Method: This work presents the first load-balanced parallelization of non-tail-recursive branching on GPUs, introducing a component-aware branching mechanism and a descendant-node post-processing strategy to eliminate duplicate subproblem solving. It integrates connected-component detection, graph reduction, induced-subgraph construction, and optimized work-queue management.
Results: Experiments demonstrate over 2000× speedup versus the state-of-the-art GPU method; solution time for complex graphs drops from >6 hours to several seconds. Memory consumption is significantly reduced, enabling substantially higher worker concurrency.
📝 Abstract
Algorithms for finding minimum or bounded vertex covers in graphs use a branch-and-reduce strategy, which involves exploring a highly imbalanced search tree.

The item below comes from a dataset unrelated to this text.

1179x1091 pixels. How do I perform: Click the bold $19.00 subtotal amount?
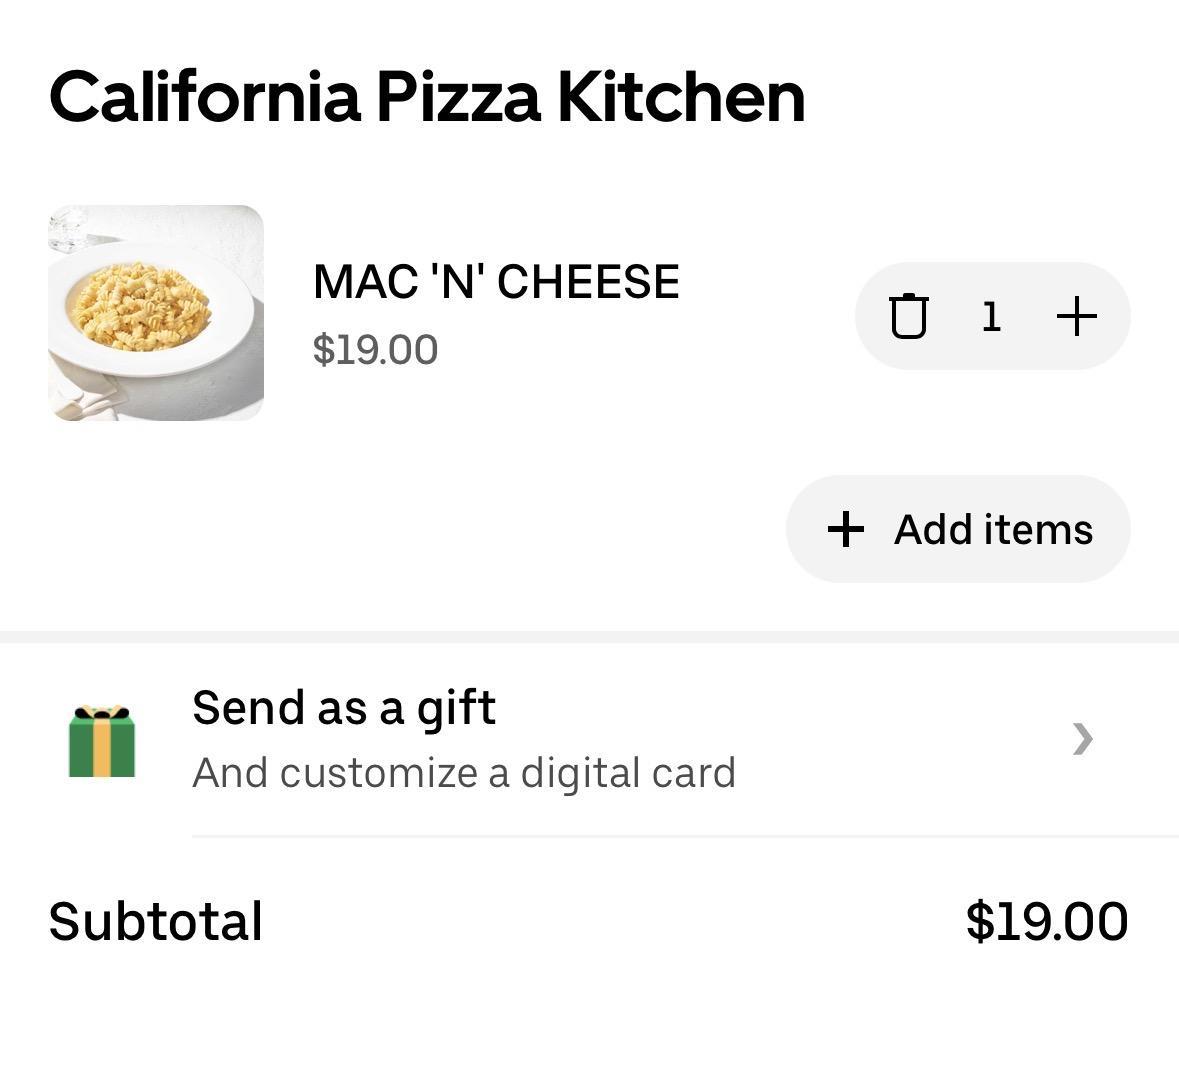pyautogui.click(x=1046, y=921)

Prior GPU solutions assign different thread blocks to different sub-trees, while using a shared worklist to balance the load. However, these prior solutions do not scale to large and complex graphs because their unawareness of when the graph splits into components causes them to solve these components redundantly. Moreover, their high memory footprint limits the number of workers that can execute concurrently. We propose a novel GPU solution for vertex cover problems that detects when a graph splits into components and branches on the components independently. Although the need to aggregate the solutions of different components introduces non-tail-recursive branches which interfere with load balancing, we overcome this challenge by delegating the post-processing to the last descendant of each branch. We also reduce the memory footprint by reducing the graph and inducing a subgraph before exploring the search tree. Our solution substantially outperforms the state-of-the-art GPU solution, finishing in seconds when the state-of-the-art solution exceeds 6 hours. To the best of our knowledge, our work is the first to parallelize non-tail-recursive branching patterns on GPUs in a load balanced manner.